Why We Don't "Stay in Our Lane"

One of our students, a gifted athlete, received a full scholarship to a college in North Carolina with a 14% graduation rate.  He became our student because he was not yet reading at a functional reading level.  Like hundreds of students in Washington, D.C. each year, he graduated from eighth grade reading at the second grade level or lower.

His tutor, Juanita Irving, has not had a lot of time to work with him.  He was not on her regular list of students, members of the class of 2016 with reading challenges.  But he was recommended to her for help by his teachers.

His college acceptance was trumpeted by some at his school as a great achievement.  We wish the student all the best, but when I started to ask about his placement at a college with a dubious reputation, I was told to "stay in my lane."

Fortunately, the student's case manager, an incredibly dedicated teacher, has been in contact with the special education department at the college and pledges to continue that communication.  This teacher is confident the student will be successful both as a student and an athlete at this college.
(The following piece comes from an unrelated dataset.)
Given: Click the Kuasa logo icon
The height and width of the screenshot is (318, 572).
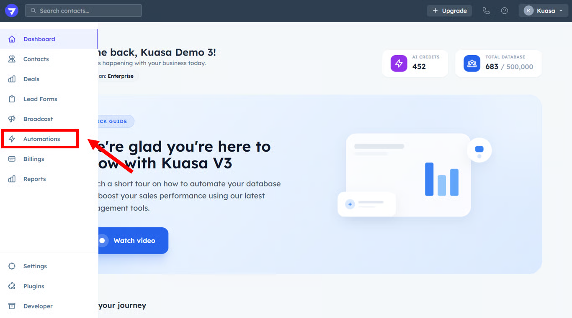Looking at the screenshot, I should (12, 11).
RICH's founding was a prototype of changing lanes.  In the spring of 2003 I was tutoring for profit, serving families who could afford weekly (or more) tutoring at $90/session.  That summer, I moved out of my lane, founding an organization that will not hesitate to help low-income students succeed in any way we can.  This has meant getting eyeglasses to a student who has needed them for years, helping students read, or helping students find the right college or career placement.  Our interventions in our students' lives has meant stepping on toes occasionally when the other adults in a child's life have their own interests or agenda that do not exactly coincide with our students' best interests.

Our partners do ask us to provide more and more services, as demonstrated by the Chavez Schools' earmarking $100,000 for our programs this year.  We have turned down three other schools who would like our services.  The need in Wards 7 and 8 are nearly endless, and we are glad to be there even if we don't always stay in our lane.